- **TASK OBJECTIVE**:
Give back exactly the stretch of data below from the line holding "Task: Click the Mobile01 logo watermark" through the line holding "Task: Click the blue Notepad icon", both ends included, and leave the remaining lines out.

- **MATERIAL PROVIDED**:
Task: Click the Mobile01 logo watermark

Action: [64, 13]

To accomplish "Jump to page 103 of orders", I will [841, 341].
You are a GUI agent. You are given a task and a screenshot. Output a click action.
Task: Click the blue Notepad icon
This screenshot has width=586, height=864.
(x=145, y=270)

...

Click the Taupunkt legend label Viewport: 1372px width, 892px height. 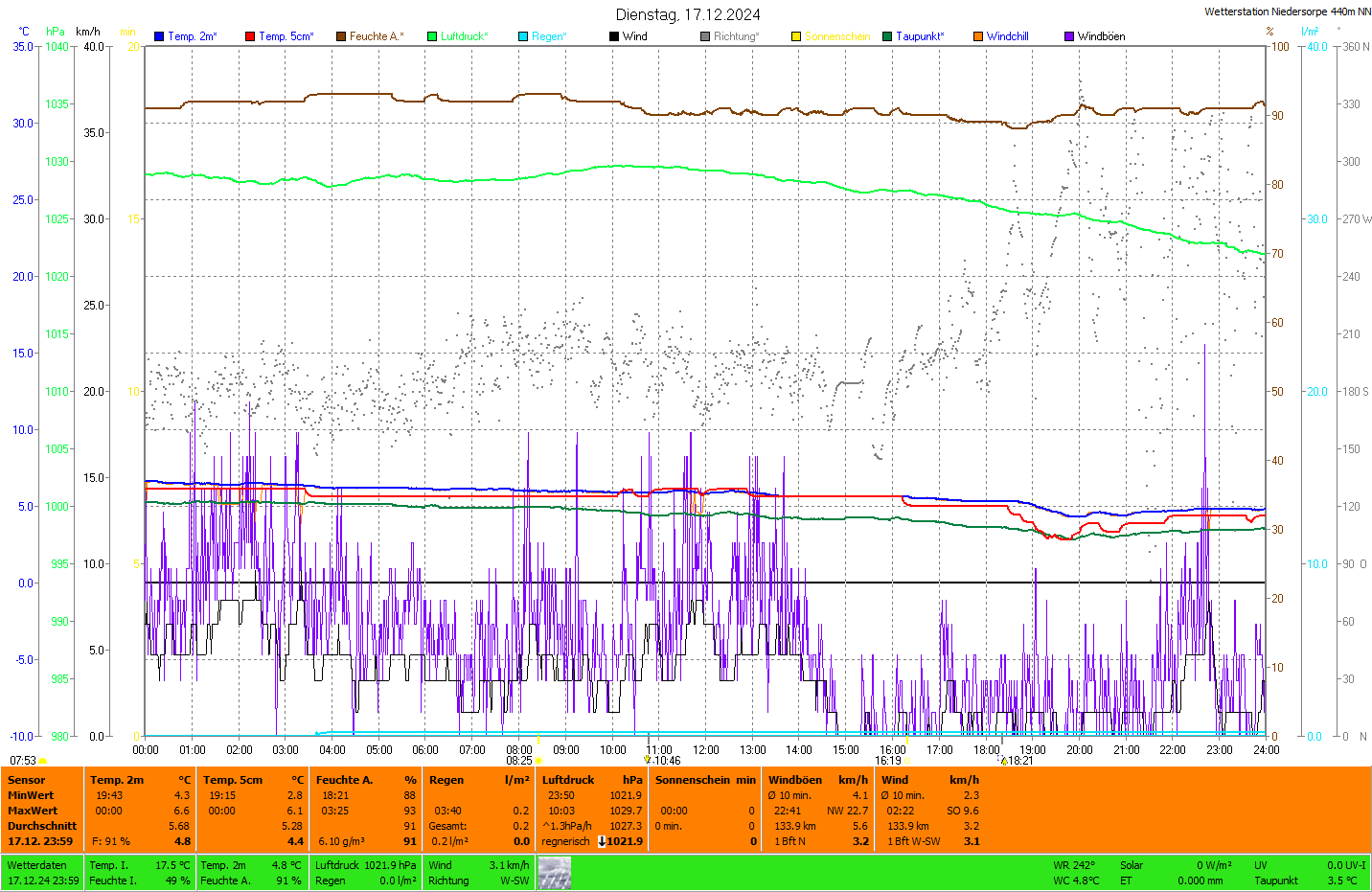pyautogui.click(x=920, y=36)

- **REPLY TO THE EXERCISE**:
Task: Click the Mobile01 logo watermark

Action: [64, 13]

To accomplish "Jump to page 103 of orders", I will [841, 341].
You are a GUI agent. You are given a task and a screenshot. Output a click action.
Task: Click the blue Notepad icon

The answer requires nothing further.